* Directions:
**a.** In the book review below, condense the paragraph beginning "Bain discloses a telling fact" into a shorter version that keeps its main facts.
**b.** According to the book review below, how many miles did Bain and his family travel while researching his book?
**c.** From the book review below, echo the part that opens with the words containing "At one point, for" and closes with "the highest order.".

At one point, for example, the author pauses along a stretch of Kansas Highway 7/73 to reflect on an obscure moment in American history that figures crucially in his existence: “Somewhere on this road between Atchison and Leavenworth in eastern Kansas,” he muses, “my grandmother Rose Donahue Haward had been born in a covered wagon in the year 1889.” Thus does Bain humanize the epic tale that he tells in “The Old Iron Road,” and his wholly winning book can be approached (and enjoyed) as history, memoir and travelogue of the highest order.
At every opportunity, he points out the linkages that connect contemporary Americans, famous and obscure, to the places, events and people who figure importantly in our history. “There was a chambermaid in one motel near the Omaha airport, on whose paternal line a great-great-great- had fought to push the Cheyenne away from the tracks out on the Plains as an army bluecoat,” he writes, “and on whose maternal side was a member, far back, of that tribe.”
Bain discloses a telling fact in passing -- he and his family logged some 7,000 miles of travel from east to west in the course of researching his book. That’s because Bain allows himself to wander the back roads and byways just as freely as he wanders in memory and history, and he shuns the interstates in favor of “rolling along the original route of the Union Pacific Railroad, and following the ruts of the wagon pioneers.”
As a result, he is able to share some rare and endangered experiences of the American road -- stopping for lunch at places with names like Mom’s Kitchen rather than McDonald’s, for instance, and skipping the theme parks in favor of a miniature Buffalo Bill’s Wild West Show, a display of some 20,000 hand-carved and painted figures that took a pair of inspired husband-and-wife artisans about 12 years to create. “Not even after bending and peering for an hour,” writes Bain, “did one get a fill of it.”
Wherever he goes, Bain’s eye falls on the odd but illuminating fact of history. As he passes through Atchison, for example, he recalls that Abraham Lincoln once delivered a speech on the same theater stage “that, in four years, would suffer the boot heels of John Wilkes Booth, doing ‘Richard III.’ ” And then he flashes forward a half-century or so to point out that Atchison is also the birthplace of Amelia Earhart, “spirited tomboy and future aviatrix,” who scandalized the local gentry by climbing trees, riding bareback and exploring local Indian caves, an unladylike young lady whose risk-taking predicted her future exploits.

* Data section:
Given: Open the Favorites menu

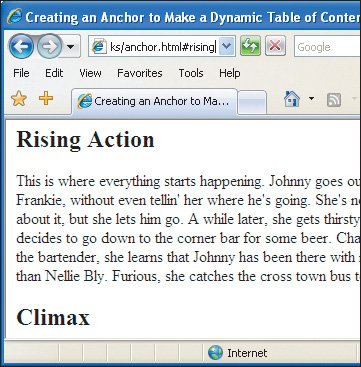Looking at the screenshot, I should point(140,73).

* Outputs in order:
**a.** Bain mentions in passing that he and his family drove about 7,000 miles from east to west while researching the book. He roamed back roads as freely as he roams through memory and history, skipping interstates to follow the original Union Pacific route and the wagon pioneers' ruts.

**b.** About 7,000 miles.

**c.**
At one point, for example, the author pauses along a stretch of Kansas Highway 7/73 to reflect on an obscure moment in American history that figures crucially in his existence: “Somewhere on this road between Atchison and Leavenworth in eastern Kansas,” he muses, “my grandmother Rose Donahue Haward had been born in a covered wagon in the year 1889.” Thus does Bain humanize the epic tale that he tells in “The Old Iron Road,” and his wholly winning book can be approached (and enjoyed) as history, memoir and travelogue of the highest order.